Version 1.2 of ai05s/ai05-0114-1.txt

Unformatted version of ai05s/ai05-0114-1.txt version 1.2
Other versions for file ai05s/ai05-0114-1.txt

!standard A.3.2(59)          10-08-12 AI05-0114-1/02
!standard A.4.6(7)
!class binding interpretation 08-10-06
!status Amendment 2012 10-08-12
!status ARG Approved 7-0-1 10-08-12
!status work item 08-10-06
!status received 08-06-13
!priority Low
!difficulty Easy
!qualifier Omission
!subject Conflicting definition of Letter
!summary
No change is suggested to Ada.Characters.Handling or Ada.Strings.Maps.Constants; however we add a user note to point out the inconsistency.
!question
Ada 2005 has enhanced the set of characters allowed to compose identifiers. In particular, 2.3(2/2) specifies that an identifier is made up of items including identifier_start. Then 2.3(3/2) specifies that any letter_lowercase can be a component of identifier_start. Then 2.1(9/2) defines letter_lowercase to be "Any character whose General Category is defined to be "Letter, Lowercase"" by ISO/IEC 10646:2003.
The Unicode Data File lists each of the following as category Ll, meaning Letter, Lowercase:
Code point u+00AA, named FEMININE ORDINAL INDICATOR; Code point u+00B5, named MICRO SIGN; Code point u+00BA, named MASCULINE ORDINAL INDICATOR.
Therefore, each of these three characters should be considered lowercase letters and allowed in identifiers according to the various Clause 2.1 and 2.3 paragraphs mentioned above.
Since Ada considers these three characters as letters suitable for being part of identifiers, the functions Is_Letter and Is_Lower in package Ada.Characters.Handling should now correspondingly return True for the characters with code points 170, 181, and 186. Should this change be made? (No.)
!recommendation
(See Summary.)
!wording
Add after A.3.2(59):
7 There are certain characters which are defined to be lower case letters by ISO
10646 and are therefore allowed in identifiers, but are not considered lower case letters by Ada.Characters.Handling.
AARM Reason: This is to maintain compatibility with the Ada 95 definitions of these functions.
Add after A.4.6(7)

▶ [Assigned task A]:
Answer the following questions about the Ada issue on the conflicting definition of Letter:
(i) What priority is assigned to the issue?
(ii) Which code point is named MICRO SIGN?
(iii) According to the AARM Reason, why is the inconsistency kept?
▶ [Assigned task B]: Reproduce the passage of the Ada issue on the conflicting definition of Letter from "Since Ada considers" to "letters by Ada.Characters.Handling.".
▶ [Assigned task C]: Write the continuation of the Ada issue on the conflicting definition of Letter, beginning after its final line.

▶ [Provided data]:
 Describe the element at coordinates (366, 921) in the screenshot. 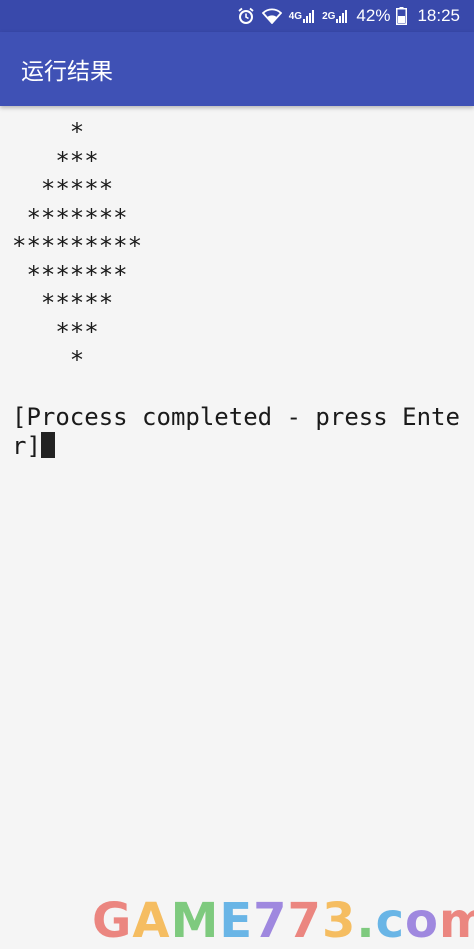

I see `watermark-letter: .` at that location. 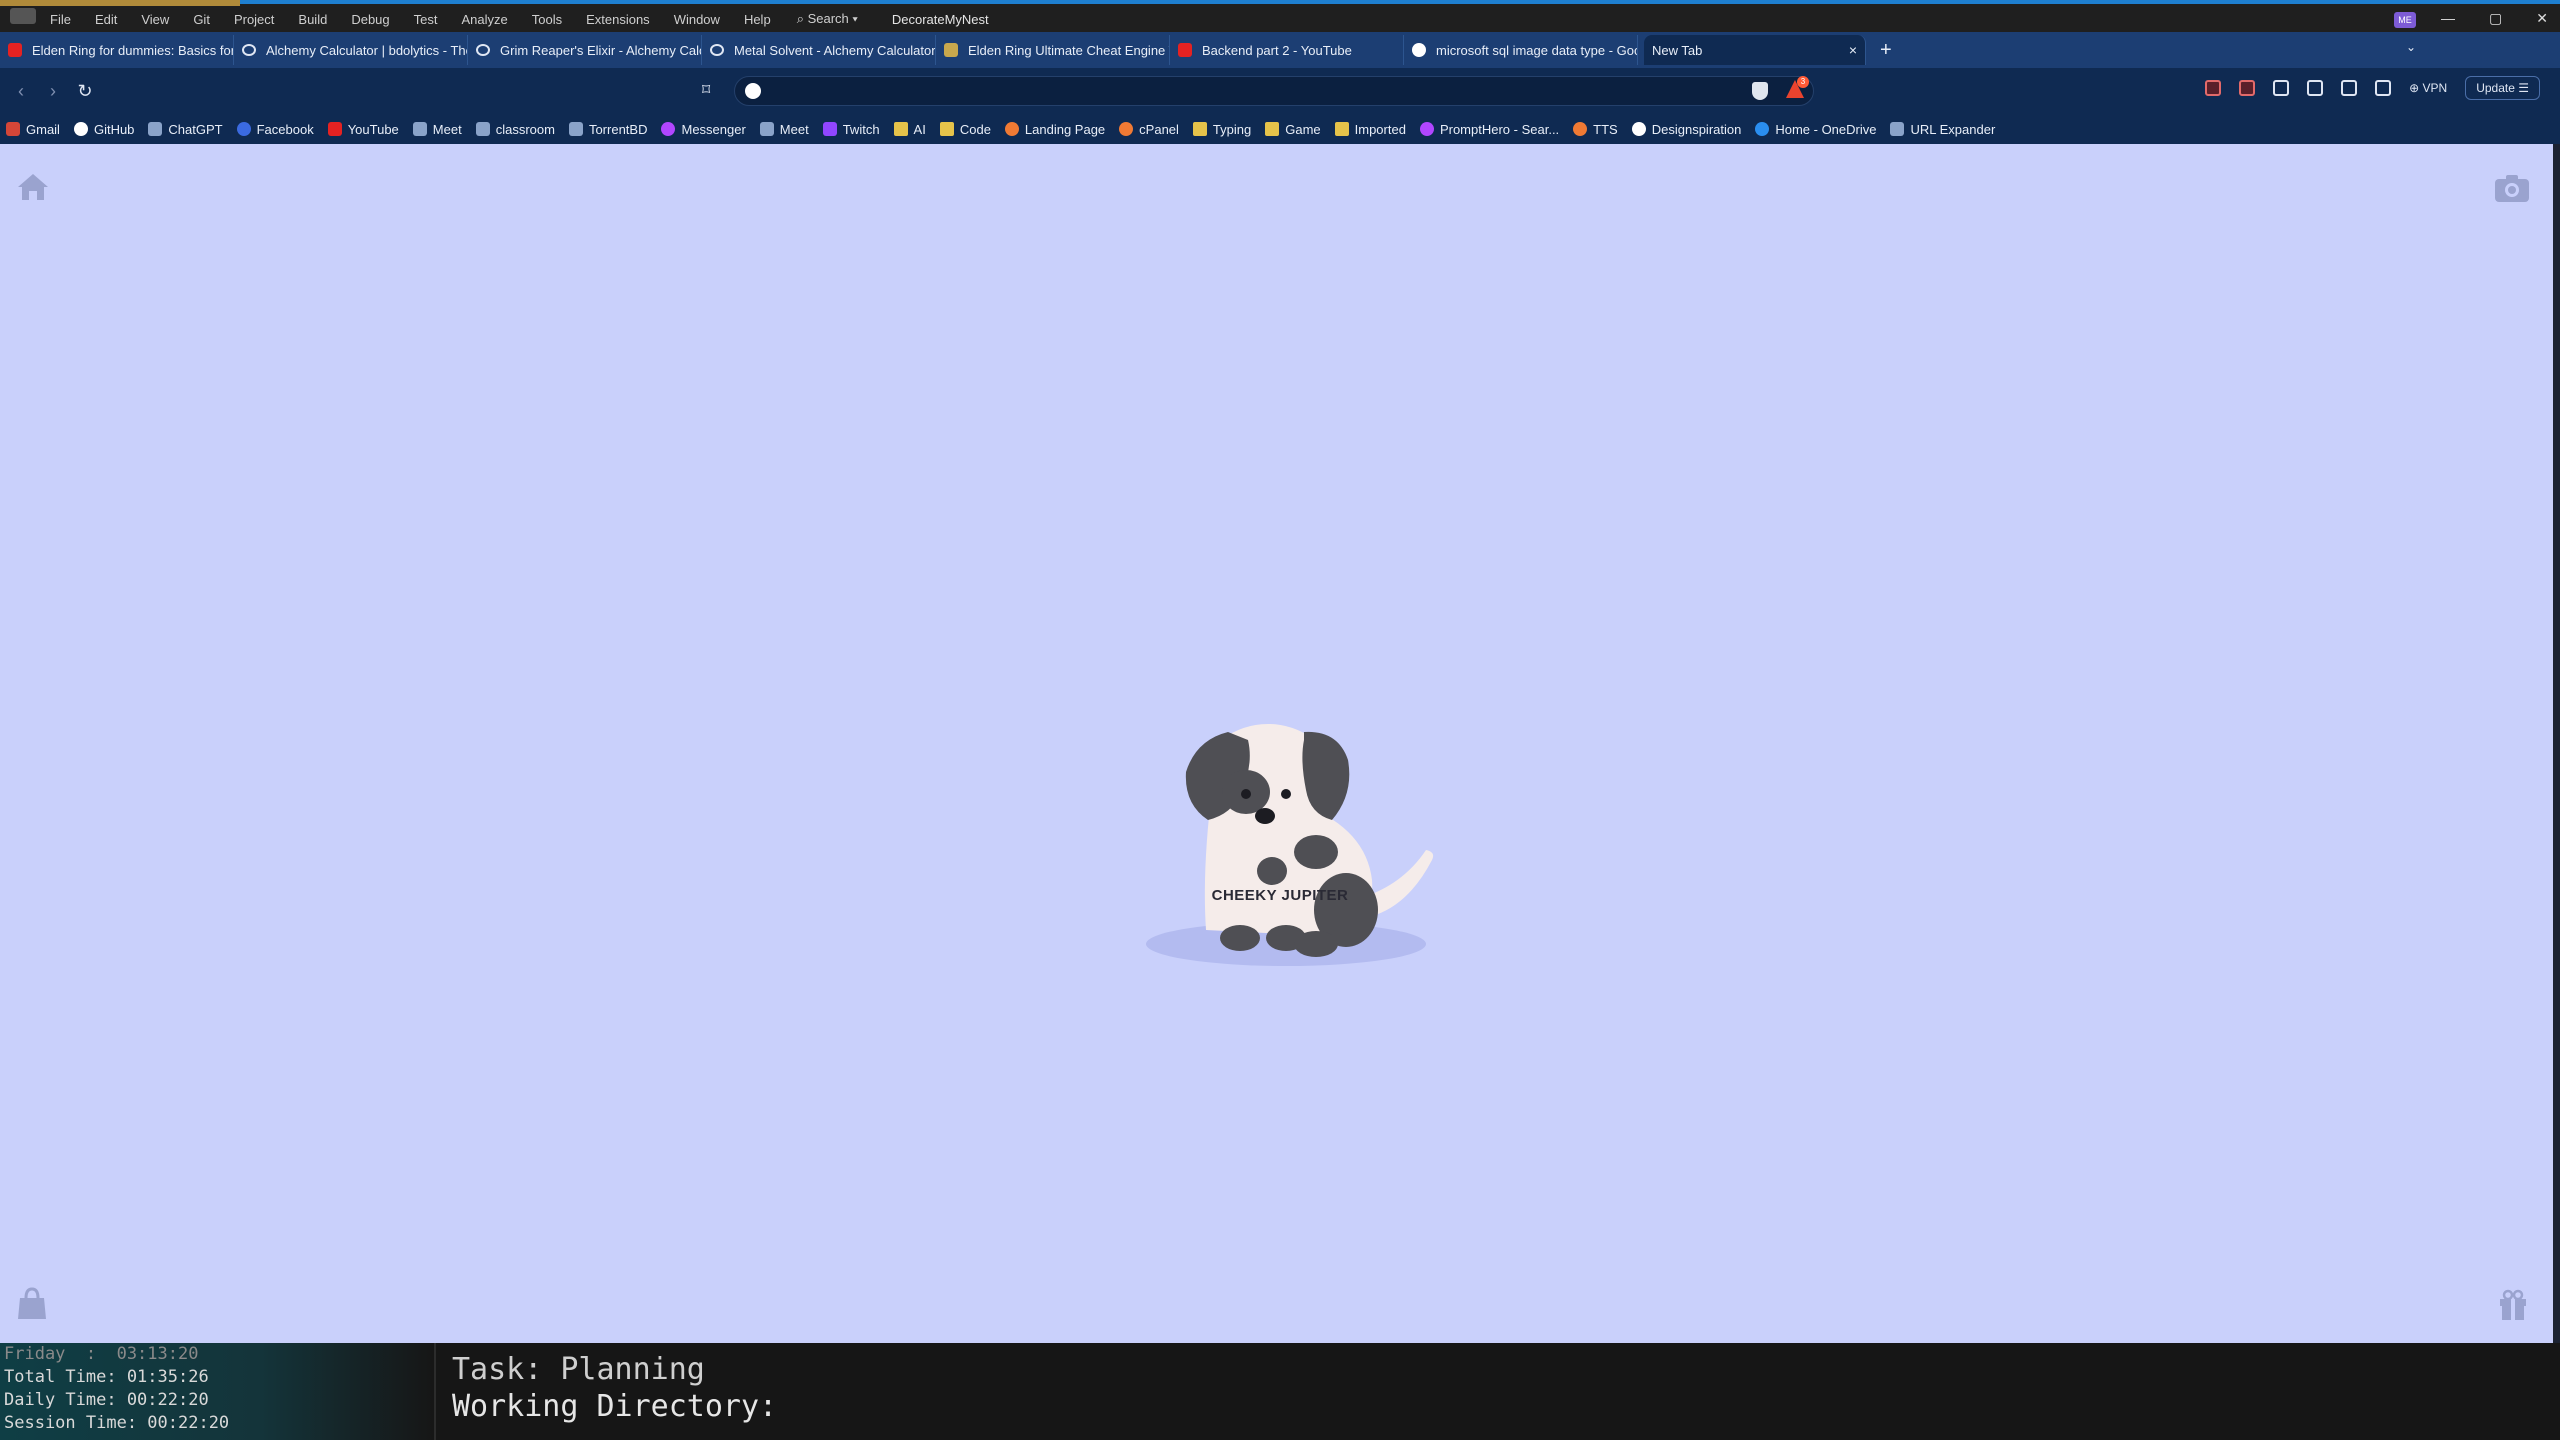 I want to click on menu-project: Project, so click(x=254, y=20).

▶ [Your response A]:
(i) Low.
(ii) Code point u+00B5.
(iii) To maintain compatibility with the Ada 95 definitions of these functions.

▶ [Your response B]:
Since Ada considers these three characters as letters suitable for being part of identifiers, the functions Is_Letter and Is_Lower in package Ada.Characters.Handling should now correspondingly return True for the characters with code points 170, 181, and 186. Should this change be made? (No.)
!recommendation
(See Summary.)
!wording
Add after A.3.2(59):
7 There are certain characters which are defined to be lower case letters by ISO
10646 and are therefore allowed in identifiers, but are not considered lower case letters by Ada.Characters.Handling.

▶ [Your response C]:
NOTES 1 There are certain characters which are defined to be lower case letters by ISO
10646 and are therefore allowed in identifiers, but are not considered lower case letters by Ada.Strings.Maps.Constants.
AARM Reason: This is to maintain compatibility with the Ada 95 definitions of these constants.
!discussion
Changing the definition of Ada.Characters.Handling has the potential of breaking existing programs. Moreover, this is the worst kind of incompatibility: one where the behavior of a program silently changes.
The questioner also forgets that these definitions are used in other places: specifically, the constants of Ada.Strings.Maps and its relatives. This would spread the incompatibility to the majority of programs that use the Ada.Strings packages.
The questioner also seems to assume that there is some correlation between Ada.Characters.Handling and identifiers. But this has never been true; both concepts are defined separately.
While it is likely that many programs will not use any characters in the changed range, the potential incompatibility is so wide spread that such a runtime change cannot be contemplated.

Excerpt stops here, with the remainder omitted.